Akhirnya kami tetap melanjutkan perjalanan. Namun, entah kenapa semenjak dari pintu masuk Cemoro Sewu, aku merasa ada burung merpati putih mengikuti kami. Padahal hari sedang hujan, apakah ada burung yang berhujan-hujan ria .... Meski berempat, tapi aku merasa gamang, bulu kudukku sedikit meremang. Sesekali di sekitar lembah juga sepeti ada orang yang sedang tertawa, seperti ada keceriaan di sana.
"Apakah itu yang dikatakan Pasar Setan?"gumamku lirih, lebih tepatnya setengah membatin.
"Di Gunung Lawu, para pendaki tidak boleh melanggar peraturan yang ada," tegas Wahyu, lagi-lagi dia seperti bisa membaca apa yang ada dalam pikiranku.
"Sangat dilarang berkata kasar, merusak alam, berpikir negative  hingga berbuat tidak senonoh. Apabila melanggar, konon akan terjadi hal-hal yang tidak diinginkan seperti diikuti oleh sosok astral."
Aku hanya mengedikkan bahu, diam tak menjawab. Seingatku aku tidak berkata kasar atau melanggar aturan apapun. Lalu burung merpati putih yang mengikuti tadi ... apakah itu penjelmaan Kyai Jalak seperti yang dikatakan Wahyu.

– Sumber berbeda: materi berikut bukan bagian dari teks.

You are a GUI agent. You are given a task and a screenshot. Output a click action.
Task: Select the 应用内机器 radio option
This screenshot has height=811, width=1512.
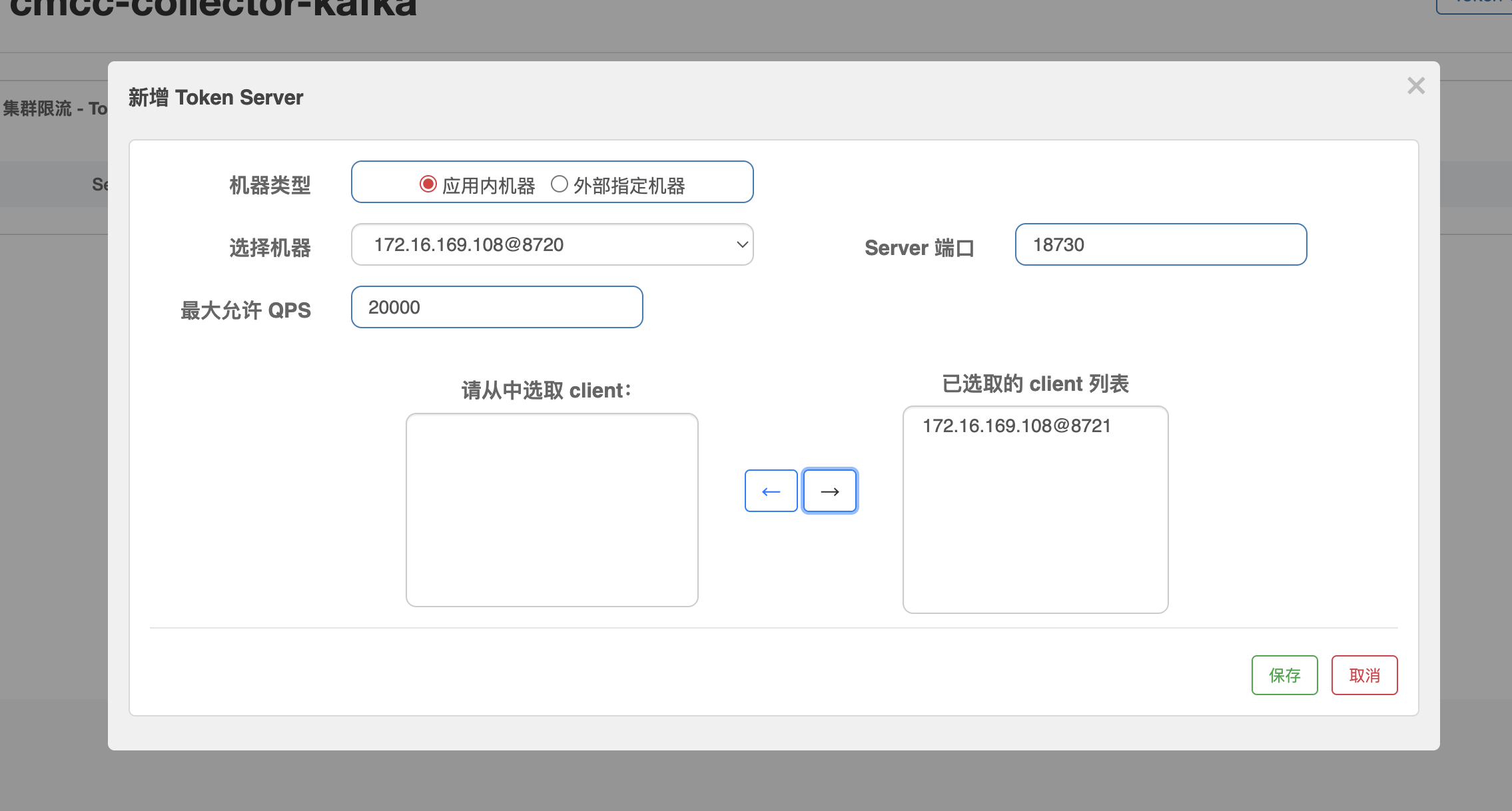pos(428,184)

Aku merasa seperti ada yang meniup-niup tengkuk hingga bulu kudukku meremang. Aku merapatkan tubuh pada Wahyu agar merasa lebih tenang.
Alhamdulillah, meski dengan susah payah akhirnya kami bisa melewati medan yang sangat sulit hingga kami sampai di padang Edelweis. Artinya jarak menuju puncak tinggal sedikit lagi. Â
Wahyu memetik beberapa tangkai Edelweis, bunga berkelopak kecil kekuningan itu diikat menjadi satu rangkaian kemudian diserahkannya padaku. Aku menatap ragu, bukankah ada larangan tidak boleh memetik Edelweis di gunung.
"Simpan saja di dalam ranselmu," ujar Wahyu. Lagi-lagi dia bisa membaca pikiranku.
"Tapi apakah tidak termasuk melanggar aturan?" tanyaku.
"Cuma sedikit, aku ingin memetik untukmu," bantahnya. Aku mengembuskan napas, kenapa laki-laki ini selalu bisa membaca pikiranku. Aku memang sudah lama ingin membawa pulang Edelweis, terutama dari Gunung Lawu yang terkenal berbeda dari gunung-gunung lain. Hanya saja aku tak memiliki nyali karena jika ketahuan dendanya lumayan besar.
Mendekati puncak kami melepas lelah di warung milik Mbok Yem, pemilik warung di puncak Gunung Lawu yang namanya pernah diberitakan media. Warung sederhana yang hanya terbuat dari dinding kayu. Para pendaki menjuluki sebagai warung tertinggi karena berada di ketinggian 3.150 mdpl atau hanya selisih 115 mdpl dari puncak Gunung Lawu.